Each element of the phases list is a description of a map function, a reduce function, or a link function. The description includes where to find the code for the phase function (for map and reduce phases), static data passed to the function every time it is executed during that phase, and a flag indicating whether or not to include the results of that phase in the final output of the query.

The phase list describes the chain of operations through which each input will flow. That is, the initial inputs will be fed to the first phase in the list and the output of that phase will be fed as input to the next phase in the list. This stream will continue through the final phase.

How Phases Work

Map Phase

The input list to a map phase must be a list of (possibly annotated) bucket-key pairs. For each pair, Riak will send the request to evaluate the map function to the partition that is responsible for storing the data for that bucket-key. The vnode hosting that partition will look up the object stored under that bucket-key and evaluate the map function with the object as an argument. The other arguments to the function will be the annotation, if any is included, with the bucket-key, and the static data for the phase, as specified in the query.

Tombstones
Be aware that most Riak clusters will retain deleted objects for some period of time (3 seconds by default), and the MapReduce framework does not conceal these from submitted jobs. These tombstones can be recognized and filtered out by looking for X-Riak-Deleted in the object metadata with a value of true.

Reduce Phase

Reduce phases accept any list of data as input, and produce any list of data as output. They also receive a phase-static value, specified in the query definition.

The most important thing to understand is that the function defining the reduce phase may be evaluated multiple times, and the input of later evaluations will include the output of earlier evaluations.

For example, a reduce phase may implement the set-union function. In that case, the first set of inputs might be [1,2,2,3], and the output would be [1,2,3]. When the phase receives more inputs, say [3,4,5], the function will be called with the concatenation of the two lists: [1,2,3,3,4,5].

Other systems refer to the second application of the reduce function as a "re-reduce.” There are at least a few reduce-query implementation strategies that work with Riak's model.

One strategy is to implement the phase preceding the reduce phase such that its output is “the same shape” as the output of the reduce phase. This is how the examples in this document are written, and the way that we have found produces the cleanest code.

An alternative strategy is to make the output of a reduce phase recognizable such that it can be extracted from the input list on subsequent applications. For example, if inputs from the preceding phase are numbers, outputs from the reduce phase could be objects or strings. This would allow the function to find the previous result and apply new inputs to it.
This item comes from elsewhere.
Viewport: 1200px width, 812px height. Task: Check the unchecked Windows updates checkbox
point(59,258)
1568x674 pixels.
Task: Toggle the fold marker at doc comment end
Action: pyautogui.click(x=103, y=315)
How a Link Phase Works in Riak

Link phases find links matching patterns specified in the query definition. The patterns specify which buckets and tags links must have.

“Following a link” means adding it to the output list of this phase. The output of this phase is often most useful as input to a map phase or to another reduce phase.

HTTP API Examples

Riak supports writing MapReduce query functions in JavaScript and Erlang, as well as specifying query execution over the HTTP API.

bad encoding error
If you receive an error bad encoding from a MapReduce query that includes phases in Javascript, verify that your data does not contain incorrect Unicode escape sequences. Data being transferred into the Javascript VM must be in Unicode format.

HTTP Example

This example will store several chunks of text in Riak and then compute word counts on the set of documents using MapReduce via the HTTP API.

Load data

We will use the Riak HTTP interface to store the texts we want to process:

curl -XPUT \
  -H "Content-Type: text/plain" \
  http://localhost:8098/buckets/alice/keys/p1 \
  --data-binary @-<<\EOF
Alice was beginning to get very tired of sitting by her sister on the
bank, and of having nothing to do: once or twice she had peeped into the
book her sister was reading, but it had no pictures or conversations in
it, 'and what is the use of a book,' thought Alice 'without pictures or
conversation?'
EOF

curl -XPUT \
  -H "Content-Type: text/plain" \
  http://localhost:8098/buckets/alice/keys/p2 \
  --data-binary @-<<\EOF
So she was considering in her own mind (as well as she could, for the
hot day made her feel very sleepy and stupid), whether the pleasure
of making a daisy-chain would be worth the trouble of getting up and
picking the daisies, when suddenly a White Rabbit with pink eyes ran
close by her.
EOF

$ curl -XPUT \
  -H "Content-Type: text/plain" \
  http://localhost:8098/buckets/alice/keys/p5 \
  --data-binary @-<<\EOF
The rabbit-hole went straight on like a tunnel for some way, and then
dipped suddenly down, so suddenly that Alice had not a moment to think
about stopping herself before she found herself falling down a very deep
well.
EOF

Run query

With data loaded, we can now run a query:

$ curl -X POST \
  -H "Content-Type: application/json" \
  http://localhost:8098/mapred \
  --data @-<<\EOF
{"inputs":[["alice","p1"],["alice","p2"],["alice","p5"]]
,"query":[{"map":{"language":"javascript","source":"
function(v) {
  var m = v.values[0].data.toLowerCase().match(/\w*/g);
  var r = [];
  for(var i in m) {
    if(m[i] != '') {
      var o = {};
      o[m[i]] = 1;
      r.push(o);
    }
  }
  return r;
}
"}},{"reduce":{"language":"javascript","source":"
function(v) {
  var r = {};
  for(var i in v) {
    for(var w in v[i]) {
      if(w in r) r[w] += v[i][w];
      else r[w] = v[i][w];
    }
  }
  return [r];
}
"}}]}
EOF

And we end up with the word counts for the three documents.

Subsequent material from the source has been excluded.